Elmore Jackson, Quaker UN Representative in New York, shuttles quietly between Cairo and Tel Aviv, meeting with Nasser, David Ben-Gurion and other Egyptian and Israeli officials. Jackson’s efforts yield a brief postponement of a major Israeli raid in the Gaza Strip but no lasting agreement. The Israeli raid on Khan Yunis on August 31 in response to guerrilla incursions and Nasser’s announcement in late September of an arms deal with Czechoslovakia end his mission.
In private conversation with Jackson, Nasser describes how he came to trust and respect Quakers through long evening conversations with AFSC relief workers about Quaker and Islamic beliefs and social ethics when he was chief-of-staff of the Egyptian Army brigade surrounded by Israeli forces at Faluja near Gaza. The Quaker workers were then travelling between Gaza and Faluja to provide food and medical care to the Palestinian population.
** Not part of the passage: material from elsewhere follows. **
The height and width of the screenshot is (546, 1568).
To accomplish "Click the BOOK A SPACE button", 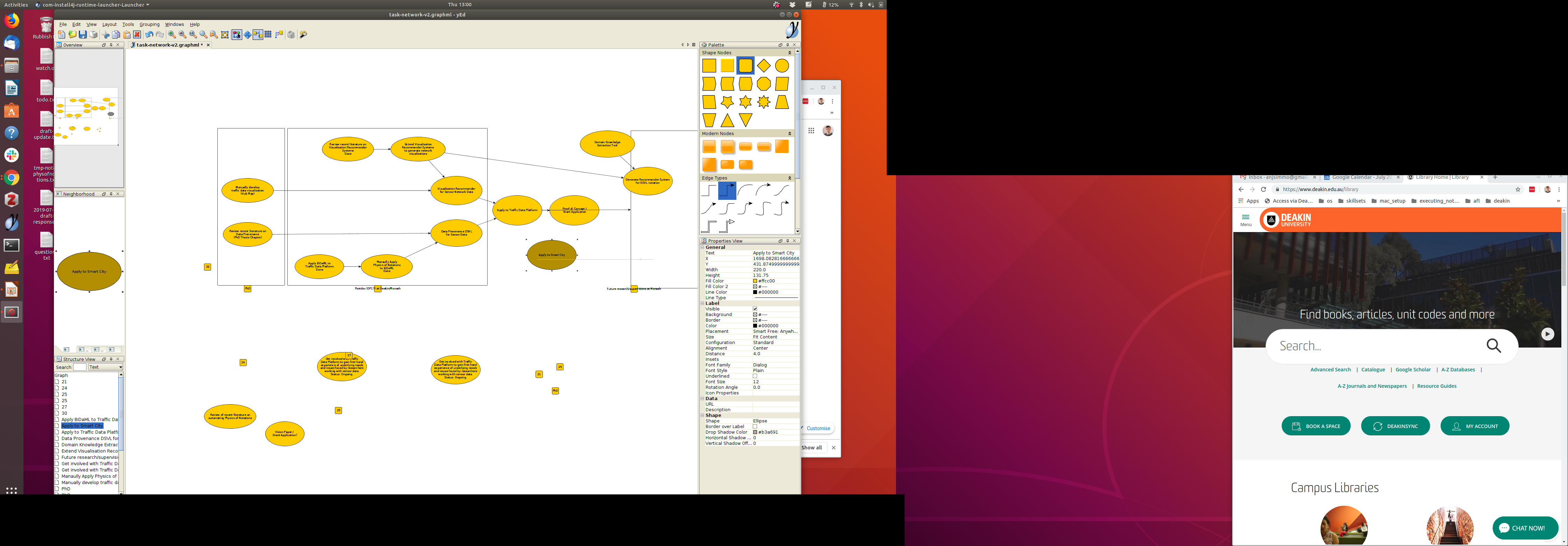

Egypt proposes through Jackson a partial return of Palestinian refugees to Israeli-held territory and compensation for others, along with the cession of some land in the Negev to Jordan to create a land-corridor across the Negev linking Egypt and Jordan. After contacts in Washington and New York, Jackson shuttles between Cairo and Tel Aviv and Jerusalem, making five trips between August 26 and September 9, 1955. He meets repeatedly with Nasser and with Israeli Prime Minister Moshe Sharett and Defense Minister David Ben-Gurion. He also keeps U.S. State Department officials apprised of his progress. Ben-Gurion, who says he would only accept border adjustments if Israel could have Gaza, is less receptive to Egypt’s proposal than Sharett. Israel goes ahead with the Khan Yunis reprisal raid, in the Gaza Strip, on August 31. Seventy-two Egyptian soldiers and Palestinians and one Israeli are killed. Frustrated by Egypt’s vulnerability to Israel and his failure to obtain arms from the West, Nasser announces the Czech arms deal on September 27.